━━━ Exercise materials ━━━
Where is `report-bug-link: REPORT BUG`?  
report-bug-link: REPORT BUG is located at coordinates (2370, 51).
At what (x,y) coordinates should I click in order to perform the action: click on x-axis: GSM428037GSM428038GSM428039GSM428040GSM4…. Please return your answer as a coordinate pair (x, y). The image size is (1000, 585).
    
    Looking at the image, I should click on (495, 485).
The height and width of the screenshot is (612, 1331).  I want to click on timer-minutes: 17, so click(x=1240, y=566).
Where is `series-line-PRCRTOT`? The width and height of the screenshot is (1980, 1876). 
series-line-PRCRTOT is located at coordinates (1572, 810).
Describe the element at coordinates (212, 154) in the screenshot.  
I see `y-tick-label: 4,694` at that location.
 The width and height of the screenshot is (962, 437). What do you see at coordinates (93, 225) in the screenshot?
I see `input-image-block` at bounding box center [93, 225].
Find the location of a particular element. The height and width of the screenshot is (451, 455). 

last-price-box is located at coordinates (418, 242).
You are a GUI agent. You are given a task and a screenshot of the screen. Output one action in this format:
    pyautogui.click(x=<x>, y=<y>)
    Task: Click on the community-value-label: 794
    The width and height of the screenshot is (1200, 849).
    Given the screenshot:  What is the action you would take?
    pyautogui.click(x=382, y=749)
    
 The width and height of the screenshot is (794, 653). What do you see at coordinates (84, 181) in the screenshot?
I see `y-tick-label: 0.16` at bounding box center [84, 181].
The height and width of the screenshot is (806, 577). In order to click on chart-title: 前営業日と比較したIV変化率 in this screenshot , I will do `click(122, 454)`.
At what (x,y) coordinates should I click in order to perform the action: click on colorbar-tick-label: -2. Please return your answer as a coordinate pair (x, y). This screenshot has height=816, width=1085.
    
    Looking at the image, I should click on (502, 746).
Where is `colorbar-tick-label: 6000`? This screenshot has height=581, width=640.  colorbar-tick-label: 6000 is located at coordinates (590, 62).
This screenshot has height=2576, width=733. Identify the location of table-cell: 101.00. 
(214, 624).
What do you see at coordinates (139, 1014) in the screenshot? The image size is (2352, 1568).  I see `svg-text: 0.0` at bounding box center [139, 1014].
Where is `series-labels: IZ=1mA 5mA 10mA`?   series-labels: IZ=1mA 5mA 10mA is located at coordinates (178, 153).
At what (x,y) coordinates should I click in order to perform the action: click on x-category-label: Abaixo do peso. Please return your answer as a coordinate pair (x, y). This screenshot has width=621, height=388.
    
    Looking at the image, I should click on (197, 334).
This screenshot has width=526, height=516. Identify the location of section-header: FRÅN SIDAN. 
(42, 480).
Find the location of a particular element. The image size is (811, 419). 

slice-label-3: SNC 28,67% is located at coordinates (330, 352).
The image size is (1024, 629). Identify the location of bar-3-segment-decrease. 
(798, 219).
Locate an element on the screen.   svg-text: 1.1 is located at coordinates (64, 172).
━━━
[Action item] Swap "screenshot" for "screen capture" in the lines from the one containing "What do you see at coordinates (139, 1014)" through the end of the records, both included, and reproduce only those lines with everything else kept the same.

[Response to the exercise]
What do you see at coordinates (139, 1014) in the screen capture? The image size is (2352, 1568).  I see `svg-text: 0.0` at bounding box center [139, 1014].
Where is `series-labels: IZ=1mA 5mA 10mA`?   series-labels: IZ=1mA 5mA 10mA is located at coordinates (178, 153).
At what (x,y) coordinates should I click in order to perform the action: click on x-category-label: Abaixo do peso. Please return your answer as a coordinate pair (x, y). This screen capture has width=621, height=388.
    
    Looking at the image, I should click on (197, 334).
This screen capture has width=526, height=516. Identify the location of section-header: FRÅN SIDAN. 
(42, 480).
Find the location of a particular element. The image size is (811, 419). 

slice-label-3: SNC 28,67% is located at coordinates (330, 352).
The image size is (1024, 629). Identify the location of bar-3-segment-decrease. 
(798, 219).
Locate an element on the screen.   svg-text: 1.1 is located at coordinates (64, 172).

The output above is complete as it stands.